■ **Instructions to follow**
Only one stretch of the data below is needed. Output the lines from the one with "You are a GUI" up to and including the one with "Vídeo: un hombre", exactly as they stand.

■ **Excerpted data**

====================

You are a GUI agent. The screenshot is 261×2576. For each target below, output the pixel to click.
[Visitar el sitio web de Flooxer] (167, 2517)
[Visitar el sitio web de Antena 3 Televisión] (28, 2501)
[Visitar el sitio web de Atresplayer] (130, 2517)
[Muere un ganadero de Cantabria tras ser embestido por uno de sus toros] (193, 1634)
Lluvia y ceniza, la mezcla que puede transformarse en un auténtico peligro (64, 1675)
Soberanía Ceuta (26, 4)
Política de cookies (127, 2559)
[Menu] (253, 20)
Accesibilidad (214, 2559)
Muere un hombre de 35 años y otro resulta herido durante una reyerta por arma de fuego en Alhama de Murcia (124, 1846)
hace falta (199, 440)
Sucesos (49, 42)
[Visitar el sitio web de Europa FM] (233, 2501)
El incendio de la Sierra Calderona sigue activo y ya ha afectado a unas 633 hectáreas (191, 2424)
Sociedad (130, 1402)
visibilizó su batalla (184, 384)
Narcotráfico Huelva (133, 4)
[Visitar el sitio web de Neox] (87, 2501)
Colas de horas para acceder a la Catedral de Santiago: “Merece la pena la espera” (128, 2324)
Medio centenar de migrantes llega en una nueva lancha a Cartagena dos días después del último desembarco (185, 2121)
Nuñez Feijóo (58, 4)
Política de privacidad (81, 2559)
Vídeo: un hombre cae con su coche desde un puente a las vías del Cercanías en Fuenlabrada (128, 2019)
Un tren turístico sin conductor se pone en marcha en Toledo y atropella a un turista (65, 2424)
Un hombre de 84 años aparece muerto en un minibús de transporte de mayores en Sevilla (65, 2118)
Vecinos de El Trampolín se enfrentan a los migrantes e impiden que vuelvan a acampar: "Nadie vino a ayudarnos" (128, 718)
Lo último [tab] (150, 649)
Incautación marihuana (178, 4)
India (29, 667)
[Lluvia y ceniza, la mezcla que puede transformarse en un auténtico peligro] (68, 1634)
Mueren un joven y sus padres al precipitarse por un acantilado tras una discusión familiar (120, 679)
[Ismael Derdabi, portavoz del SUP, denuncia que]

====================

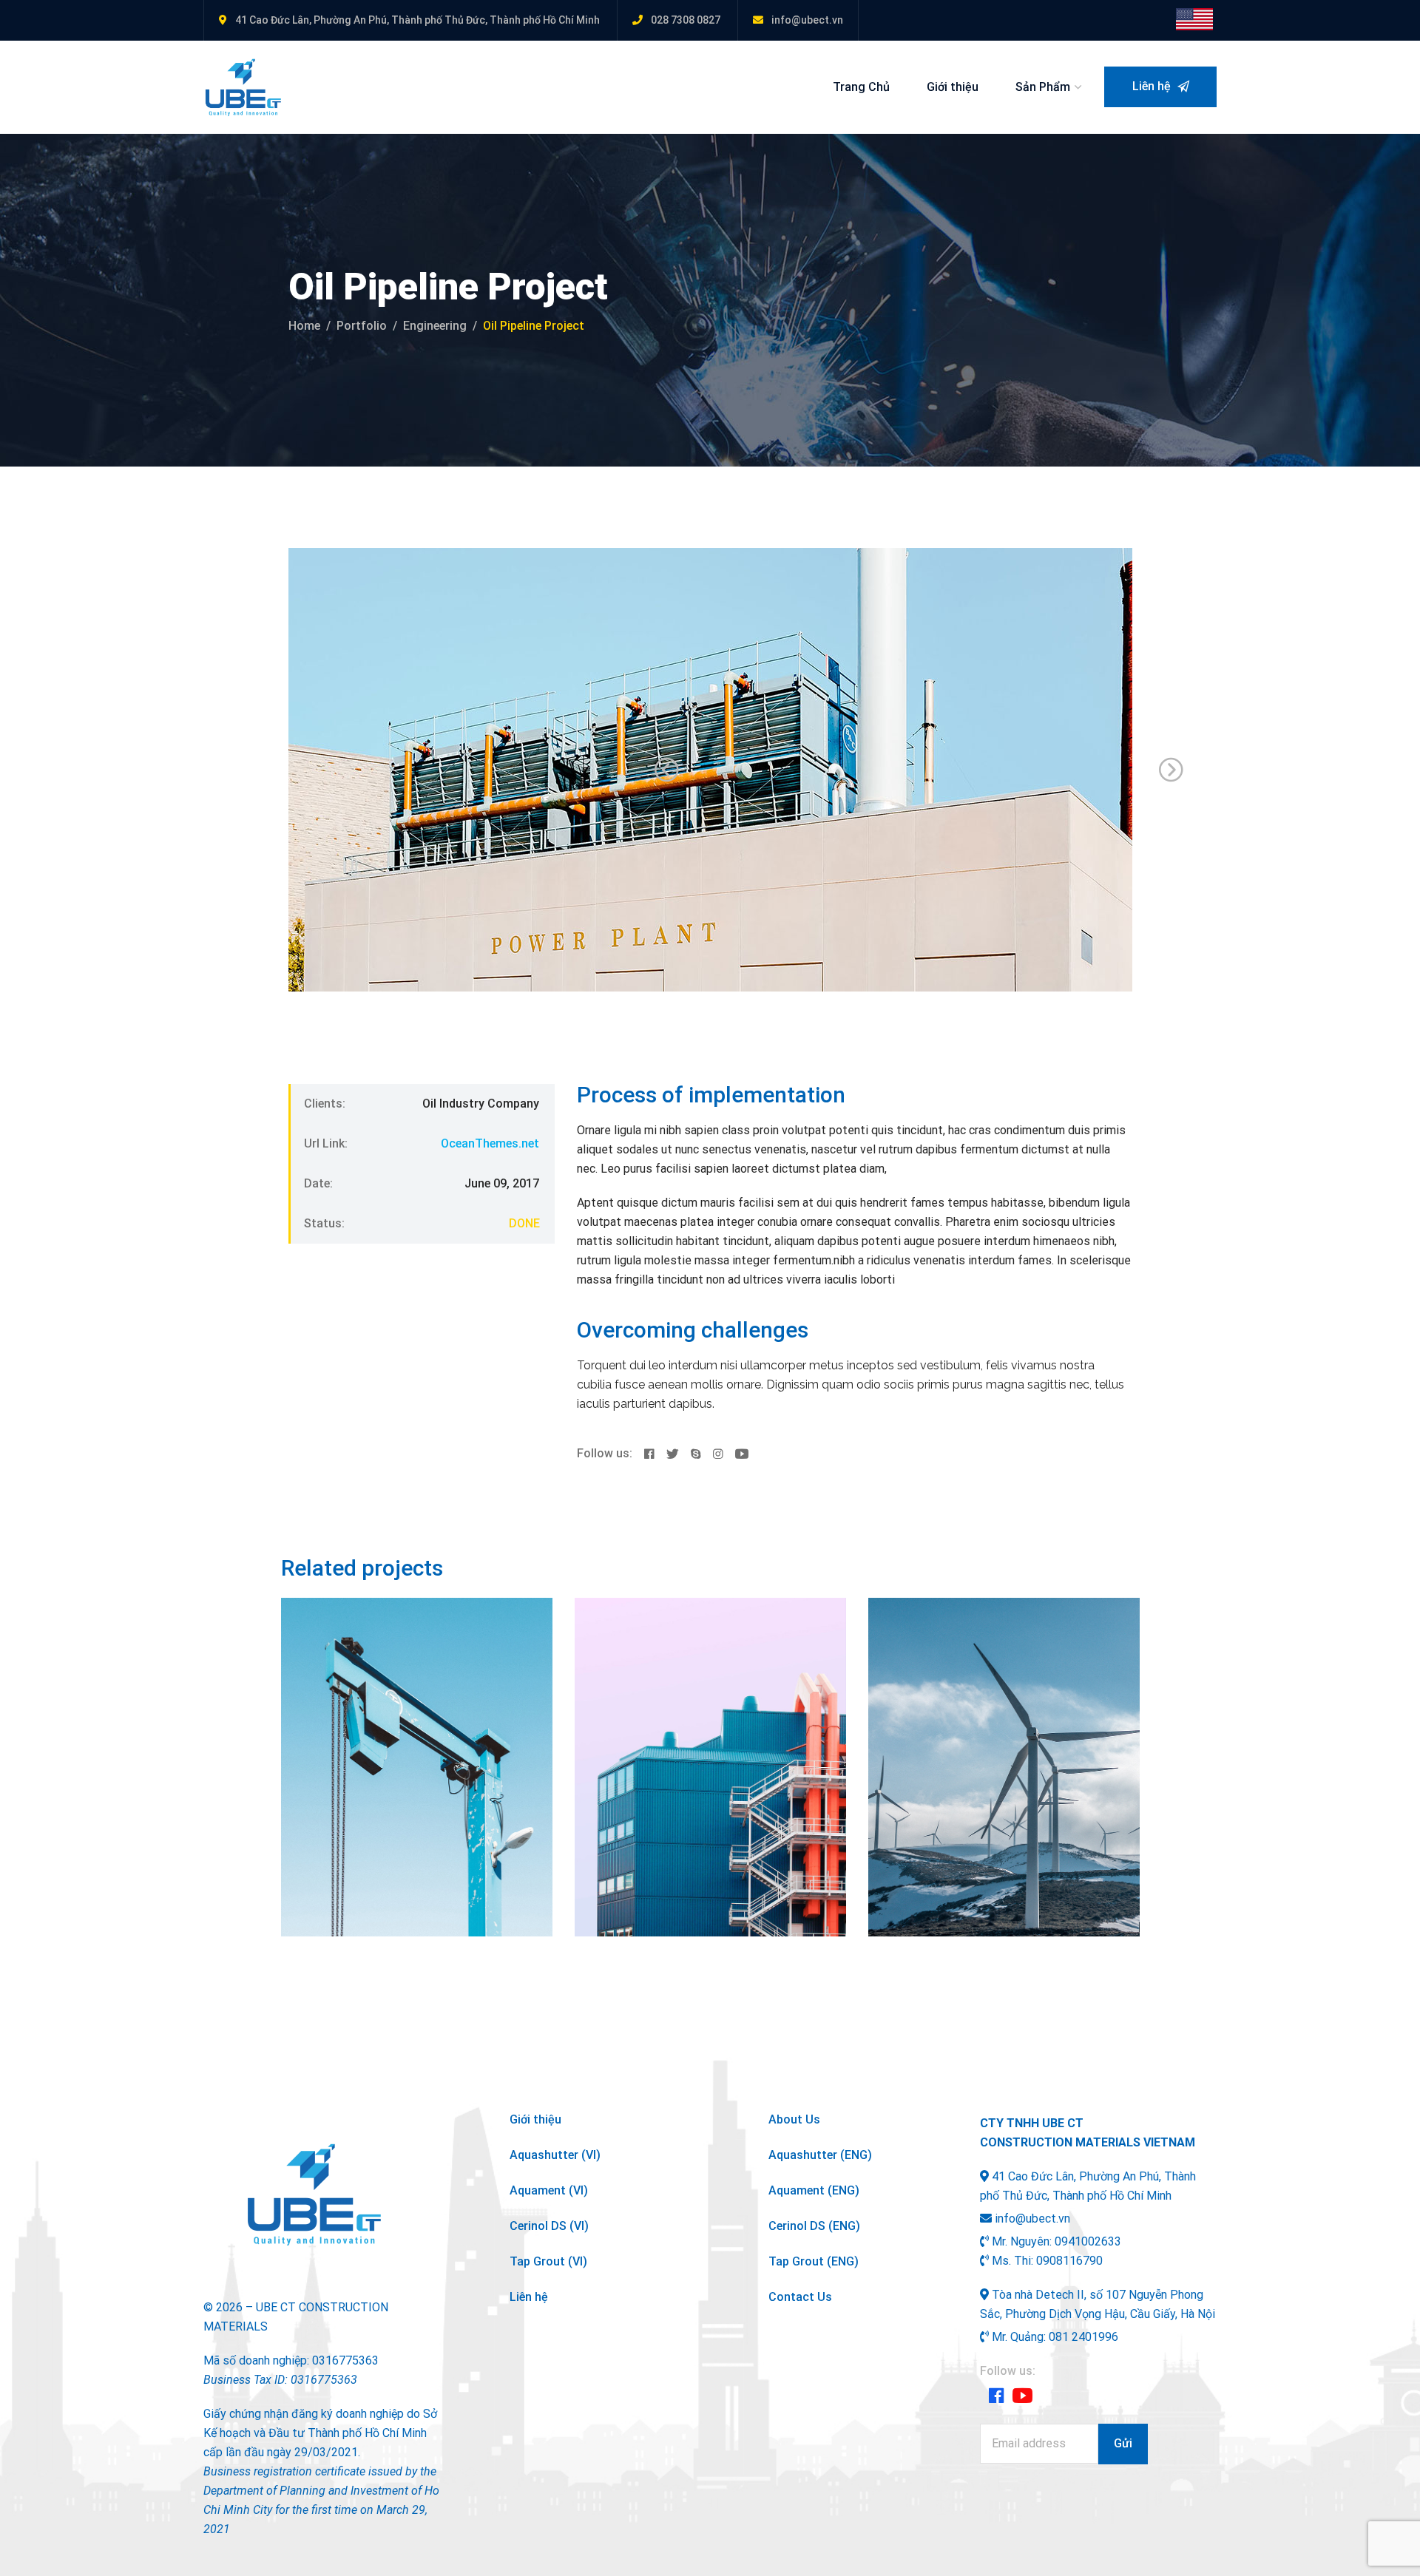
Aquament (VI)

====================

■ **Answer box**
You are a GUI agent. The screenshot is 261×2576. For each target below, output the pixel to click.
[Visitar el sitio web de Flooxer] (167, 2517)
[Visitar el sitio web de Antena 3 Televisión] (28, 2501)
[Visitar el sitio web de Atresplayer] (130, 2517)
[Muere un ganadero de Cantabria tras ser embestido por uno de sus toros] (193, 1634)
Lluvia y ceniza, la mezcla que puede transformarse en un auténtico peligro (64, 1675)
Soberanía Ceuta (26, 4)
Política de cookies (127, 2559)
[Menu] (253, 20)
Accesibilidad (214, 2559)
Muere un hombre de 35 años y otro resulta herido durante una reyerta por arma de fuego en Alhama de Murcia (124, 1846)
hace falta (199, 440)
Sucesos (49, 42)
[Visitar el sitio web de Europa FM] (233, 2501)
El incendio de la Sierra Calderona sigue activo y ya ha afectado a unas 633 hectáreas (191, 2424)
Sociedad (130, 1402)
visibilizó su batalla (184, 384)
Narcotráfico Huelva (133, 4)
[Visitar el sitio web de Neox] (87, 2501)
Colas de horas para acceder a la Catedral de Santiago: “Merece la pena la espera” (128, 2324)
Medio centenar de migrantes llega en una nueva lancha a Cartagena dos días después del último desembarco (185, 2121)
Nuñez Feijóo (58, 4)
Política de privacidad (81, 2559)
Vídeo: un hombre cae con su coche desde un puente a las vías del Cercanías en Fuenlabrada (128, 2019)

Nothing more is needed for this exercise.